The sequel picks up right where the first movie ended. Finn (Jadon Sand) has scored access to his dad’s Lego world — as has his kid sister Bianca (Brooklynn Prince). For our heroes — sweet, doofy Emmet (Chris Pratt), WyldStyle/Lucy (Elizabeth Banks), egomaniacal Batman (Will Arnett) — that means an “alien” invasion of Duplo block critters that smash the living plastic bejeezus out of Bricksburg. (Y’know, the way toddlers often do.)
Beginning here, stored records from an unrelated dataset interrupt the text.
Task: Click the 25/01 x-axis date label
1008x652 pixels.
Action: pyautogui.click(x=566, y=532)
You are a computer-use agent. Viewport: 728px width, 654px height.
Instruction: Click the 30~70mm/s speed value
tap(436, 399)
Flashforward a few years, and the city has been replaced with the adorably dystopian Apocalypseburg, complete with Mad Max-esque inhabitants and a collapsed Statue of Liberty straight outta The Planet of the Apes. Life is heck, with anything shiny or happy avoided lest it draw the invaders’ attention. Batman and Lucy have gotten even grimmer and grittier, and Princess Unikitty (Alison Brie) has gone feral. Emmet, on the other hand, is serenely oblivious.
Things take a turn when a General Sweet Mayhem (Stephanie Beatriz) arrives and forcefully “invites” Batman, Lucy, Unikitty, Benny (Charlie Day), and MetalBeard (Nick Offerman) to a wedding on the orders of Duplo Queen Watevra Wa’Nabi (Tiffany Haddish). Emmet, keen to prove he can indeed be mature, ineptly sets of on a rescue mission and is taken under the wing of Rex Dangervest (also Pratt), an intergalactic cowboy/astronaut/dinosaur trainer/archaeologist and embodiment of everything Emmet thinks he’s supposed to be.
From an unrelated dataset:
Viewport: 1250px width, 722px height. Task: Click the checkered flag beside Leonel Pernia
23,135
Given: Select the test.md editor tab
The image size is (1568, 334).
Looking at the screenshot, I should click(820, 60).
Much like its predecessor, it relies heavily on a barrage of rapid -fire jokes and movie references, many of which (including a couple of off-the-cuff Bruce Willis gags and a well-timed Radiohead reference) are aimed at older viewers. They stick more often than not, but after The Lego Movie, LEGO Batman, and LEGO Ninjago over a few short years, the formula feels a little rote — especially over the course of an ample 107-minute runtime.
That said, this enjoyably madcap sequel does try some new things. It rallies for the third act with a couple of unexpected plot twists and some genuine emotion, something few genre flicks manage.
Its biggest success, arguably, is that it moves a little further with its Toy Story-inspired notion of what it means to grow up to examine how we play with others in a way that works as a much-needed take-down of toxic fandom
And that is (what for it…): awesome.